The national director of Liberals and Nationals for Yes, Andrew Bragg, has said a marriage bill should be guided by three principles: “Firstly, existing discrimination in the Marriage Act should be eliminated; secondly, a strong protection for religious freedom should be provided; and thirdly, we should not reintroduce commercial discrimination in Australia“.

Attorney-General George Brandis has labelled same-sex marriage a “very, very important human rights reform”.

The government already has one same-sex marriage bill on the table, supported by Coalition moderates and sponsored by Senator Dean Smith, which would allow religious organisations including churches to refuse to marry same-sex couples.
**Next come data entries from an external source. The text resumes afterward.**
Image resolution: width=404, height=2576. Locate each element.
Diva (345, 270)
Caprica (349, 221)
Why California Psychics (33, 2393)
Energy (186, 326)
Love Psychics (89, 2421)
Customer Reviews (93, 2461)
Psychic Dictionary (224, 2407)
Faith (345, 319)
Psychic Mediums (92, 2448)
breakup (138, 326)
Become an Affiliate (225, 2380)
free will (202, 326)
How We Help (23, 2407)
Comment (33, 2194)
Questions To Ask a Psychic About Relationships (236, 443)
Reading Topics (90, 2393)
“It was part of the journey in Ireland [during the referendum on marriage equality], the issue of freedom to discriminate against people, but that debate lasted a couple of hours because Irish people remember what those signs look like”.

Fellow Liberal Dean Smith also has a private bill ready for parliament.

Meanwhile, Law Council of Australia president Fiona McLeod said on Monday the bill will encroach on many protections for LGBTI people in an “extraordinary and perilous way”. We know that’s the real slippery slope, when you unravel anti-discrimination protections, and I don’t think Australian people want that.

‘You could potentially see a situation where a hire vehicle company could leave their customers stranded on the way to a marriage ceremony simply because the driver held a thought or belief against it.

“If the parliament opts for a narrower bill with fewer protections, I fear we will see some Australians seek to impose their values on others, with court cases and other legal mechanisms”, Paterson warned.

At 10am on Wednesday, the head of the Australian Bureau of Statistics will reveal whether Australia will join countries like Canada and the United Kingdom in favour of marriage equality or remain against it alongside nations like Iraq and Yemen.

The survey result will announced on Wednesday. “This is even if the belief had nothing to do with religion”.